Es que no se trata únicamente de cubrir un despacho de relevancia, lo que está en juego es la competencia electoral, aquella que se encarga de la validación de candidaturas, alianzas y padrones en la provincia.
Es justamente en este escenario que la alianza entre el gobernador Alfredo Cornejo y el presidente Javier Milei juega un rol determinante a la hora de redefinir la sucesión del malogrado magistrado.
Esta convergencia política permite en términos prácticos que el oficialismo mendocino y la Casa Rosada operen en sintonía dentro del Consejo de la Magistratura de la Nación.
La relación entre el mandatario provincial y el nacional funciona como una suerte de bloque que busca garantizar un perfil técnico pero que responda a una ideología en la que ambos líderes políticos convergen.
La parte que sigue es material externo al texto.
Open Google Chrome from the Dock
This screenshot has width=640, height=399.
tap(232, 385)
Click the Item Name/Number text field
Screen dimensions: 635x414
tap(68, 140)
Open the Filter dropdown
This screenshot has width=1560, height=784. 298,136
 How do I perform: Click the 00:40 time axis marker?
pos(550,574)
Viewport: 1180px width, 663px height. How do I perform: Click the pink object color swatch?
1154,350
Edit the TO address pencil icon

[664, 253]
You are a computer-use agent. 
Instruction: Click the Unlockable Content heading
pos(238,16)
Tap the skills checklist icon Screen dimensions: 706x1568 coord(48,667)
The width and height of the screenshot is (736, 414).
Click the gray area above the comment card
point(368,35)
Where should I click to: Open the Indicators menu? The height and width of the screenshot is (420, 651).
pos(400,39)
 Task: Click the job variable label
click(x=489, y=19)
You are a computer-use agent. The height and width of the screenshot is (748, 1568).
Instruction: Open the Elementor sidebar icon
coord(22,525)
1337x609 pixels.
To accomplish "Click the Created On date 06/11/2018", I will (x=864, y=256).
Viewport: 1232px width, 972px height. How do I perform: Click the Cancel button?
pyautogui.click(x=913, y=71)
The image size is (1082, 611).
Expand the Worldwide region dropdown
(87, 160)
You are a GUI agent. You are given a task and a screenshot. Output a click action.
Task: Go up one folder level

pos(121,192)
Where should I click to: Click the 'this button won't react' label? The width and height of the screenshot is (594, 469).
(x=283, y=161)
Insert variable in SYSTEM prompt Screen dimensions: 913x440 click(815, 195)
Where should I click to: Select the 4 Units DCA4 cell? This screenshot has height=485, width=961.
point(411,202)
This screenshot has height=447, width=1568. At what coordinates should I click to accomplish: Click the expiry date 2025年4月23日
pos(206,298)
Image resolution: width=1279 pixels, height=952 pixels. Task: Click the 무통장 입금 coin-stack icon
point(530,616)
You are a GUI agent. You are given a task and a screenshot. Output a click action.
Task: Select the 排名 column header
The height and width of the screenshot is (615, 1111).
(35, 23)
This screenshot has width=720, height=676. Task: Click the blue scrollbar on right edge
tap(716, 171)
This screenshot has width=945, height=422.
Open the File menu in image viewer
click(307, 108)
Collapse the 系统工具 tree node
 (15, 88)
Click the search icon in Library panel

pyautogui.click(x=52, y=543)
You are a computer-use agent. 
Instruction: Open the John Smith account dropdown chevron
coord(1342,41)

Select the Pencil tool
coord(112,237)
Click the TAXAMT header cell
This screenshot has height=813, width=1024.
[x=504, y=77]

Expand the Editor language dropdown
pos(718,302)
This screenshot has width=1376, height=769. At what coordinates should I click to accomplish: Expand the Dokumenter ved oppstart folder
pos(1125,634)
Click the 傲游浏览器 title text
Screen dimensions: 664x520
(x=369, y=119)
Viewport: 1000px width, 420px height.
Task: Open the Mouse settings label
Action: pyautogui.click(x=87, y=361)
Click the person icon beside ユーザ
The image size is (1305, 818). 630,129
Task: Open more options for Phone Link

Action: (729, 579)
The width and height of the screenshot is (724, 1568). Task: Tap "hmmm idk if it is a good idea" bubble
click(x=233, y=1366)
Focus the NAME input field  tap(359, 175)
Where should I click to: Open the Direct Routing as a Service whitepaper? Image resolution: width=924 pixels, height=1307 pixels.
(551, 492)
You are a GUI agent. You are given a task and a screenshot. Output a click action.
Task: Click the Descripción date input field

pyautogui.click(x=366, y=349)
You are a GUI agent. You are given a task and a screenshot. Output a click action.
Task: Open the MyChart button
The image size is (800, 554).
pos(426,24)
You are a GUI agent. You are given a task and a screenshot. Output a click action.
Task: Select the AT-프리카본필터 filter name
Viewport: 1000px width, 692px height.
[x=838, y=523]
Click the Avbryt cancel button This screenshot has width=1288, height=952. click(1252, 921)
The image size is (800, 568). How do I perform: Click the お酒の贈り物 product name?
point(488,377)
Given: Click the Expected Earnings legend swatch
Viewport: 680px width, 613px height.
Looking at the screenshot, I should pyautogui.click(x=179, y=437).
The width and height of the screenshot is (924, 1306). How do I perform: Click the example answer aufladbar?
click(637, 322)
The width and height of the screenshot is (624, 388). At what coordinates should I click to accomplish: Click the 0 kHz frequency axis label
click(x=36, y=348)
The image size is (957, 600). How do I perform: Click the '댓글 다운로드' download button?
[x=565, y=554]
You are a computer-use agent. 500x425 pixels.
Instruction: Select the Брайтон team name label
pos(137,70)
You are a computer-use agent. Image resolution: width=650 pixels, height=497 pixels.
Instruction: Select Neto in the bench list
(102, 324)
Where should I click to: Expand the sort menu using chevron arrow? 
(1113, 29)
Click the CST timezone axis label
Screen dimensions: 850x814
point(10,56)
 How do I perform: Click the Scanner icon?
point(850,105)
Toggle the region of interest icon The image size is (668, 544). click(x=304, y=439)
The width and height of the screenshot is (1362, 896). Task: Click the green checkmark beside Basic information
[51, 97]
Por un lado, se exhibe a un Cornejo que tiene la posibilidad de recuperar la credibilidad de un Juzgado que quedó manchado por uno de los casos de corrupción más importantes en la provincia.
Por el otro, se observa a un Milei que buscará un juez que no sea hostil a las reformas que impulsa en el Congreso de la Nación en medio de una serie de reveses judiciales en torno a la reforma laboral.
Ello, además, en una provincia donde el presidente buscará sobrevivir electoralmente de cara al 2027, teniendo en cuenta que fue el segundo distrito del que más votos recibió en 2023.
En tal sentido, fuentes cercanas al Consejo sugieren que la terna final, que debería definirse antes del 8 de abril, estará integrada por nombres que cuentan con el visto bueno de los artífices de la alianza.
El radicalismo mendocino aporta el conocimiento y los candidatos de carrera, mientras que el sector libertario pone el sello de aprobación nacional necesario para que el pliego no se trabe en el Senado.
Pero hay un hecho que analizan, tanto en la Casa de Gobierno provincial como en Casa Rosada, y es que la condena a 18 años de prisión para Bento dejó una herida profunda que obliga tanto a Cornejo como a Milei a ser cautelosos.
Ello tiene que ver estrictamente con que cualquier movimiento en falso en la designación del sucesor podría ser interpretado como un intento de manipulación política.
La alianza entre el Frente Cambia Mendoza y La Libertad Avanza enfrenta aquí su mayor desafío ético al deber demostrar que su coalición no solo sirve para ganar elecciones, sino también para sanear una justicia federal.